Of interest is how circular it all is. At various points in history police forces were funded in this way, affluent people paying for security in their neighborhoods. (cynically thought to be intended to "keep the riffraff out")
Over time we moved towards a taxpayer funded police force which theoretically applies equal protection to everyone and forced all the wealthy people to pay in. (taxes) Then we gradually expanded tax burdens downwards so people with lower incomes (at least the middle and working classes) increasingly bear the burden of funding of this police force (radical viewpoint: forcing the poor to pay the salaries of their oppressors)
Leading us to a profession of law enforcement whose implementation is unsatisfactory to many people for ideological reasons (being "forced" to pay for it) and pragmatically unsuitable for others. (because in many cases the practices of law enforcement do not directly reflect community values, i.e. war on drugs)
It is a cool thought experiment to imagine a system where it comes full circle, all local law enforcement is directly answerable to the community, as its employer, and to federal agencies, in cases of alleged civil rights violations, or to help with larger crime networks.
Which is IN THEORY what we currently have, but, clearly if a community feels the need to crowdfund neighborhood security, the government isn't adequately responding to the community's concerns, for structural reasons.
The two other services rah should give pause are education and fire fighting.
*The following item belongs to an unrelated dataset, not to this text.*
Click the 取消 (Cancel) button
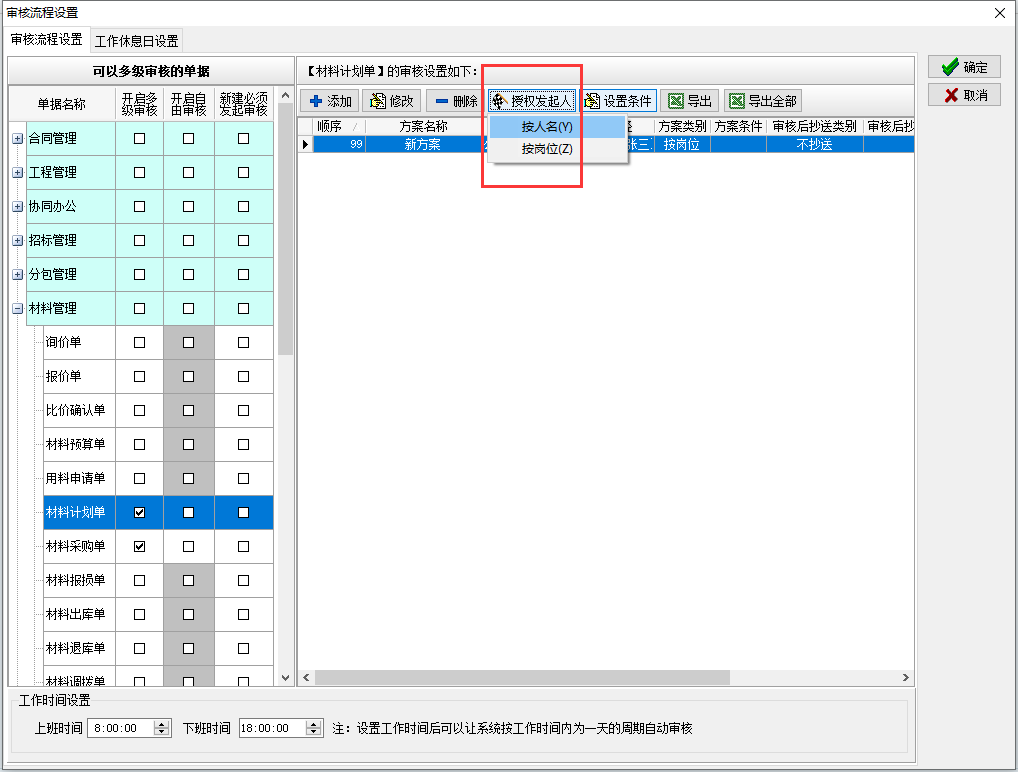 [961, 96]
In many cases insurance companies pay for fire services only for their buyers. One could see this going towards crowd funding. Private school is also crowd funded. The teachers unions seem ok with this since it doesn't pull resources away. (The private garbage model). They do raise hell for charter schools though.
The same encouraged privatization and evaporating public support has been happening for years, especially in my city (Philadelphia).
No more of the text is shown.